Saturday, June 25, 2016

Alveolites sp. coral from the Martin formation of Arizona

One of the more unusual looking pieces I found in the Martin formation of Arizona was a piece that resembles Alveolites sp. It is a flat topped piece with an epitheca on the underside and what appears to be a vertical growth element so that, in profile, it looks a little like a mushroom. The corallite openings on the dorsal surface are the most telling. They appear to be laying on their side and shaped a little like a fish scale. This is a diagnostic feature of Alveolites which is what leads me to believe my piece is of the same genus. The genera is listed by Teichert in his paper and illustrated in Langland's article.

Dorsal surface
Dorsal surface tilted and a little closer to show the corallite openings.

This specimen is from the Jerome member of the Martin formation (Devonian, Fransian stage) north of Payson, AZ.

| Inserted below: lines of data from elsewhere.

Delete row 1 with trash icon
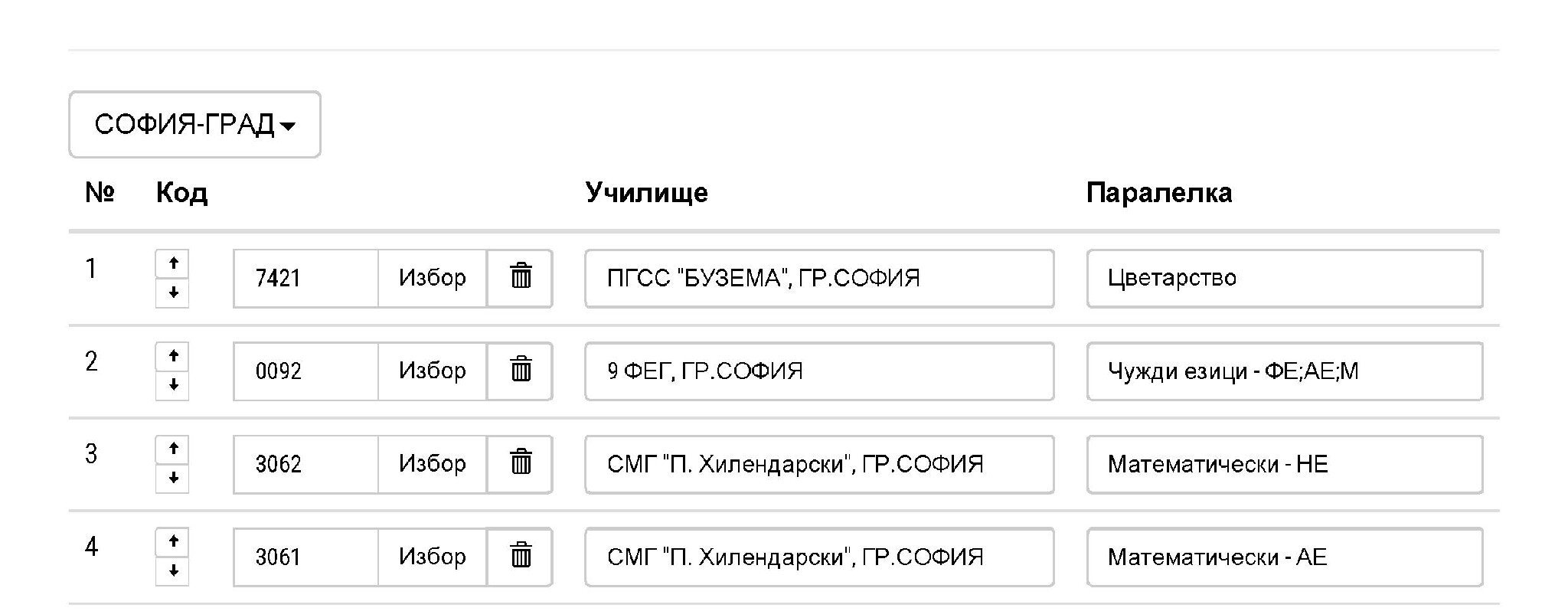 tap(521, 278)
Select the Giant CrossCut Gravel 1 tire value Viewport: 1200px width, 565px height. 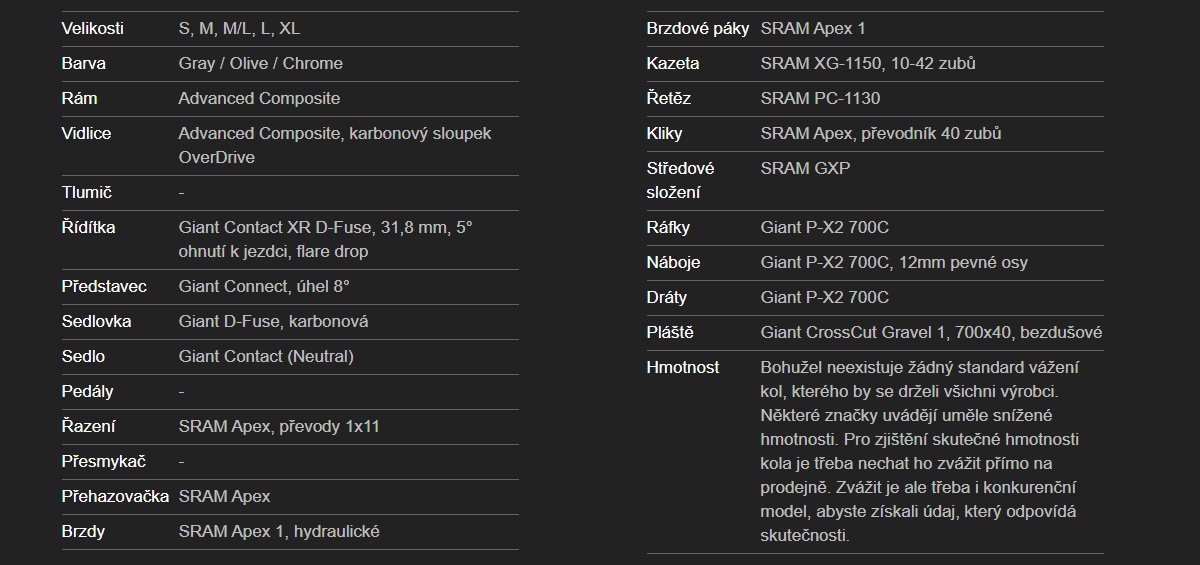pyautogui.click(x=931, y=332)

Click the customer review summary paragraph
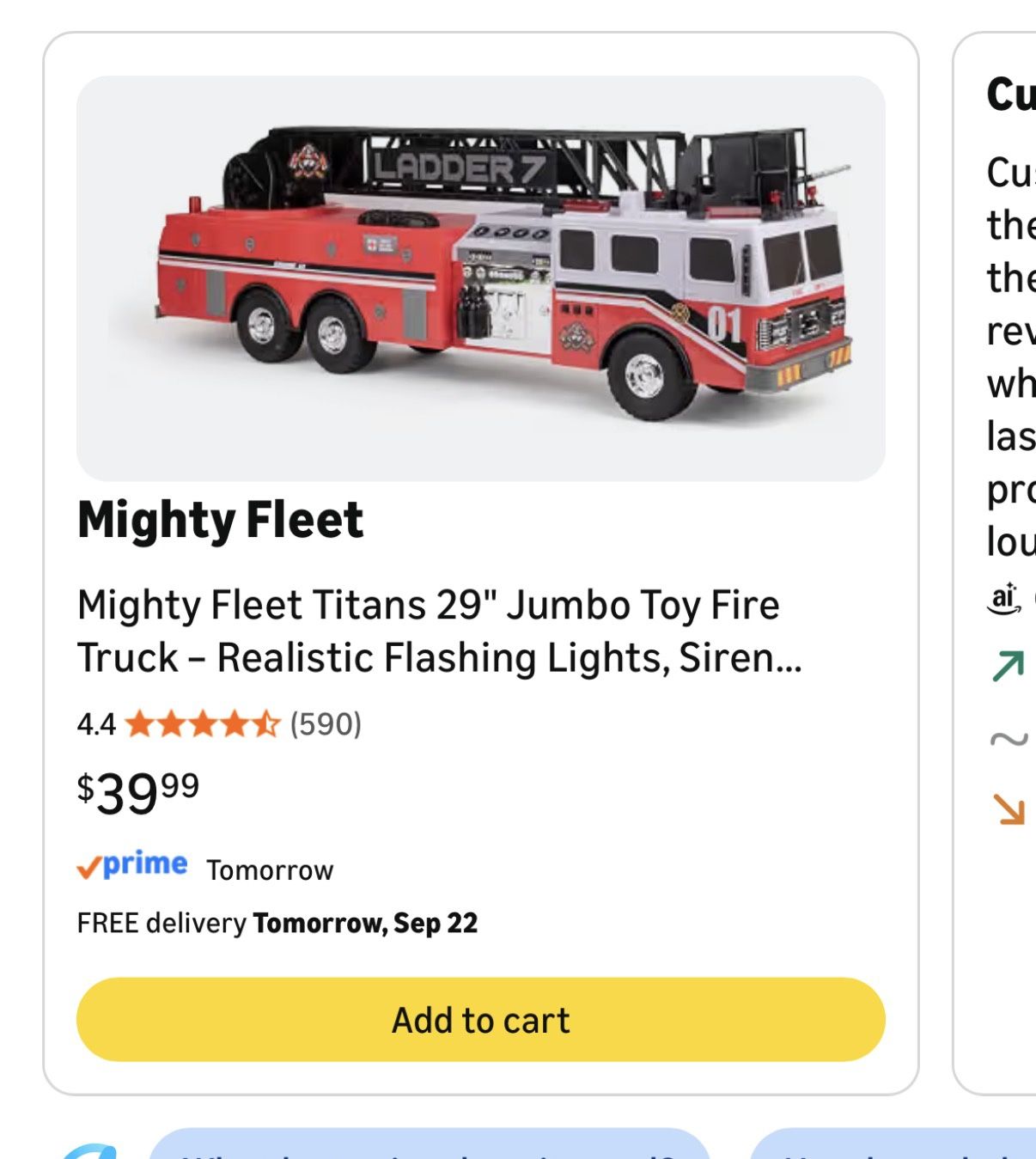click(1011, 357)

Teichert, C., 1965, "Devonian Rocks and Paleogeography of Central Arizona",  USGS Professional Paper 464

Langland, Jeffrey O. and Edith V., 2012, "Fauna of a 400-Million-Year-Old Coral Reef in
Arizona", Rocks and Minerals, 87:1, 40-44

Stumm, Erwin C., 1948, "Upper Devonian Compound Tetracorals from the Martin Limestone", Journal of Paleontology, Vol. 22:1, pp. 40-47


  1. Hey brother, I love your blog. Could you make a list sometime of the references you consult to make IDs? I became interested in paleontology and got my bachelor's in biology from the vertebrate side of things, but I don't even know where to begin to understand invertebrate fossils.

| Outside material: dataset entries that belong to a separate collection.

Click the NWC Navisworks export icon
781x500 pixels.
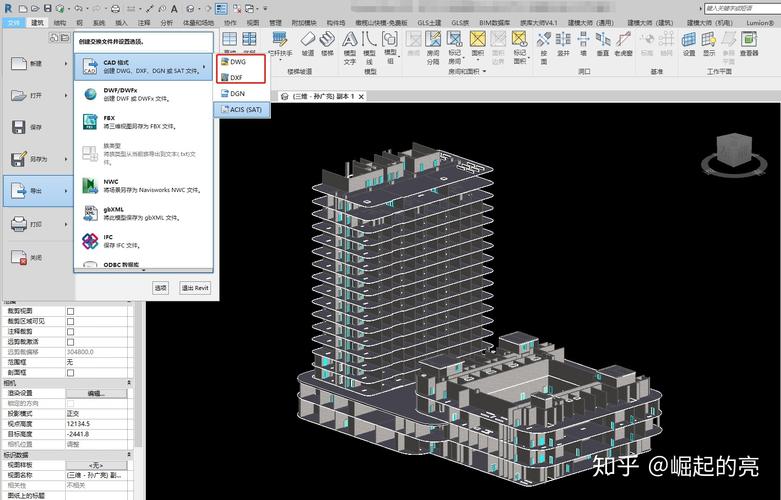click(x=90, y=185)
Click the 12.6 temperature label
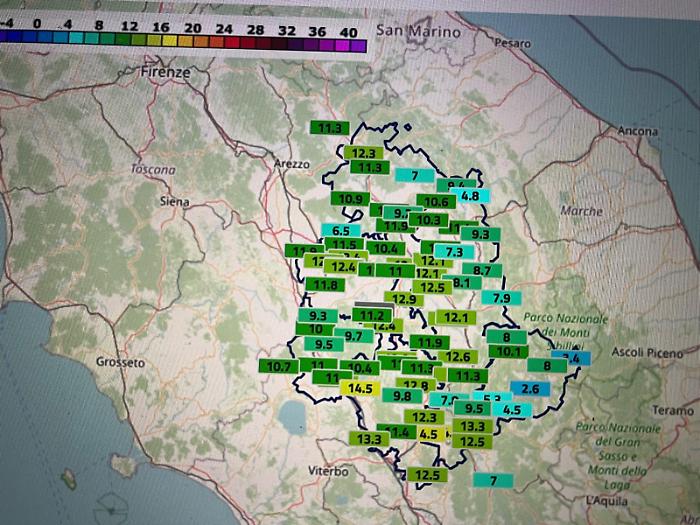700x525 pixels. [457, 357]
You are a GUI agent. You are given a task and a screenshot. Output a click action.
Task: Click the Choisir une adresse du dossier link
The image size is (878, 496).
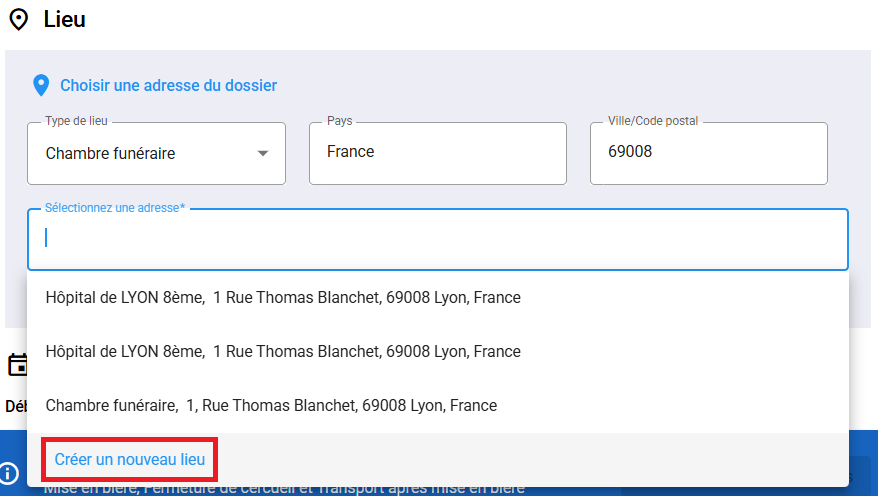point(168,86)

    I've collected a lot of fossils (and recorded where they were picked up, etc.) of invertebrates along Silurian-Devonian road cuts here in WV, but outside of phylum identification (crinozoans, brachiopods, gastropods, and so on), I am not sure how to further ID them. I am planning on putting together a nice photo set of everything and uploading a collection on Flickr or something similar. We also have a Mahantango exposure here but I've never found any fossils in it.

    1. Well, there are quote a few references that I've used over the years. I have tried, in recent blog entries, to list any relevant references that I used in each individual blog post but sometimes I can identify based on my familiarity with the fossils. Your best best for anything Silurian-Devonian would be to consult the Maryland Geological Survey guides that were published in the early 20th Century. Search Google books for "Maryland Devonian plates" and you should find some hits. I find it easier to use the actual books rather than .pdf files but they can be hard to find and expensive. Also look for "Maryland Silurian" as that volume is very helpful. Finally, Search for "Paleontology of New York" as those tomes have been used by everyone including the Maryland Geo. Survey books as references. There are eight volumes over thirteen books (some are part I, part II, etc.). It is hard to find all of them, but they are out there in various quality scans. Other sources which do not have many illustrations but have useful info are "Fossil Collecting in the Mid Atlantic States" by Jasper Burns (Should be able to find it in a bookstore or on Amazon, "Silurian system of West Virginia" (available only as a book and hard to find) and "Devonian Faunas in Pennsylvania" which can be downloaded from the DCNR website:

      I hope that helps you out some. I'd start with Jasper Burn's book and look at his bibliography to see what he references. It takes some work to find the references but it will be worth it in the long run.